Pulmonary Sequestration: Case Report
Correspondence Address :
Hashem E. Aqrabawi , M.D MRCPCH
Royal Medical Services, King Hussein Medical Center
Amman, Jordan, P.O Box 850892, Postal Code 11185
E-mail: h_aqrabawi@hotmail.com
Pulmonary sequestration is a rare congenital anomaly of the lung that has variable presentation. It can remain asymptomatic up to early adulthood. This condition is suspected when a shadow persists on a chest radiograph. Confirmatory diagnosis requires angiography or computed tomography (CT) angiogram. Treatment of choice remains surgical removal; however, embolisation of the feeder artery presents a recent advance. We present a case of a 4-month-old infant, with pulmonary sequestration found on a radiograph done incidentally.
Bronchopulmory sequestration, pulmonary, sequestration, infant
Pulmonary sequestration is a rare congenital abnormality, which is characterised by a mass of nonfunctioning, embryonic, cystic pulmonary tissue that receives its blood supply from the systemic circulation (1). Both intralobar and extralobar sequestrations arise through the same pathoembryologic mechanism as a remnant of a diverticular outgrowth of the foregut. Gastric or pancreatic tissue may be found within the sequestration (2). The presentation is variable, ranging from no symptoms to hemoptysis. Herein, we present a case of pulmonary sequestration in an infant with minimal symptoms.
A 4-month-old male infant, who was born at full term via normal vaginal delivery, following an uneventful pregnancy to a healthy Jordanian mother, was brought to emergency room with complaints of excessive crying and fever. The infant was well till a day prior to presentation. Physical examination was unremarkable, except mild nasal congestion and low-grade fever. A chestradiograph was ordered by a junior resident, which revealed a left lower lobe opaque shadow (Table/Fig 1).
The infant was treated with presumptive diagnosis of pneumonia. Complete resolution of clinical features was noticed.

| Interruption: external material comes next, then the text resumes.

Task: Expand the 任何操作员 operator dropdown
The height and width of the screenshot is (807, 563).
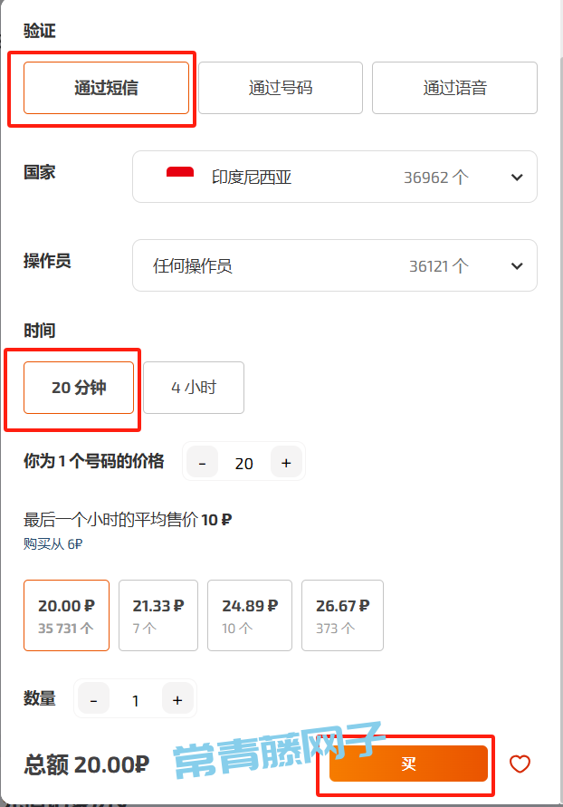Action: (x=334, y=265)
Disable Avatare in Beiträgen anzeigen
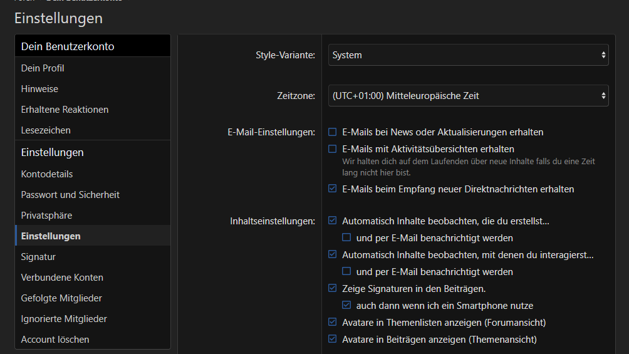This screenshot has height=354, width=629. pos(333,339)
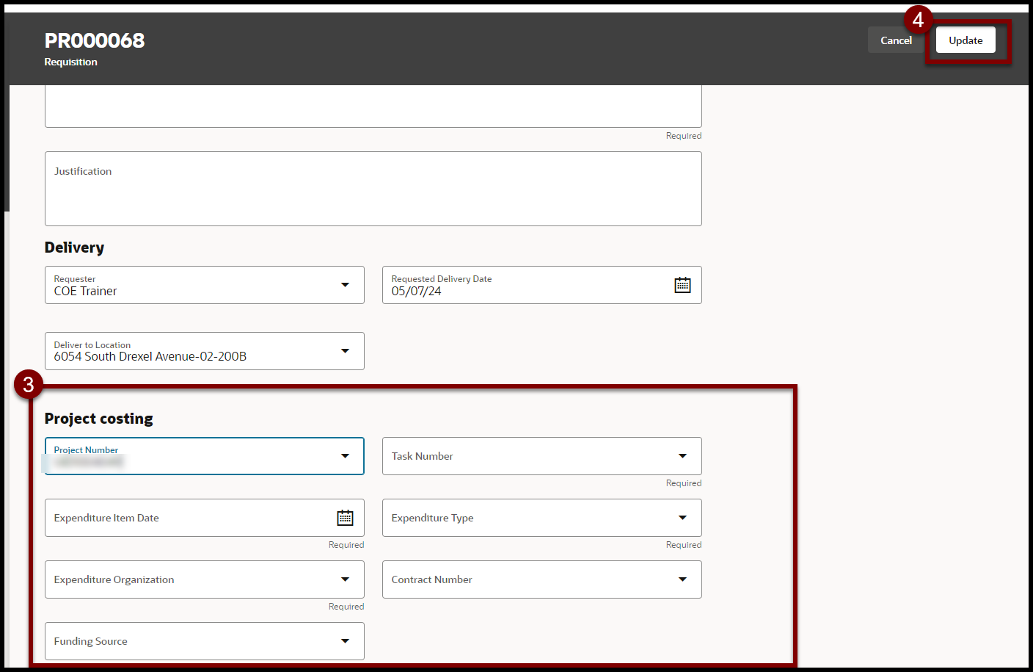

Follow-up chest radiograph, a few weeks later, showed persistence of the left lower lobe shadow. Hence, a chest CT scan was ordered, which delineated a separate mass lesion in the left lower lobe with an independent blood supply (Table/Fig 2).
Abdominal aortography confirmed the systemic origin of the blood supply directly from aorta via an aberrant blood vessel (Table/Fig 3). Surgical excision was undertaken at the age of 6 months with good outcome.
Pulmonary sequestration represents a segment of pulmonary tissue with no developmental connection to the tracheobronchial tree or pulmonary arterial circulation. Sequestrations are subdivided according to their relationship with the pleura into
1. intralobar type, and
2. extralobar type.
Intralobar sequestrations have no separate pleural envelope, whereas the extralobar sequestrations are completely enclosed by pleura and lie outside the boundary formed by the pleural layer that surrounds the rest of the lung. The intralobar variety is much more common (3). They are part of the spectrum of bronchopulmonary foregut malformations, and it is therefore not surprising that both varieties occasionally communicate with the gastrointestinal tract. The arterial supply is usually a branch of the descending aorta, arising above or below the diaphragm. In this case, it was below the diaphragm. The venous drainage can be either to the pulmonary or to the systemic venous circulation. Intralobar sequestrations usually drain into pulmonary veins; extralobar sequestrations usually drain into the azygos system (4).
Clinically, pulmonary sequestration is latent until infection leads to symptoms. Recurrent pneumonitis of the sequestrated segment, purulent sputum and haemoptysis are the prevailing symptoms (5). Pulmonary sequestration can be present clinically at all ages, but most lesions tend to develop these infective complications at school age and adolescence. However, symptoms may also occur in infancy and preschool age group. A symptomatic adult has also been described (6). Many a times, it is discovered incidentally on a chest radiograph taken for another reason, as in this case. About two-thirds of all pulmonary sequestrations are found in the posterior basal segment of the left lower lobe (7). On radiograph, the initial impression is usually one of pneumonia, though the lesion may appear as air- or fluid-filled cysts, single or multiple. Till recently, aortography, with selective angiography, was usually necessary to diagnose sequestration and demonstrate its blood supply. CT scanning and recently spiral CT angiography offer less invasive means of demonstrating the anomalous vascular supply (8). Surgical excision is usually curative; it should be conservative, sparing the normal lung parenchyma (9). Some authors advocate embolisation of the aberrant systemic artery at the time of initial catheterisation, which may result in complete radiological resolution of mass (10),(11).
Conflict of Interest: none declared.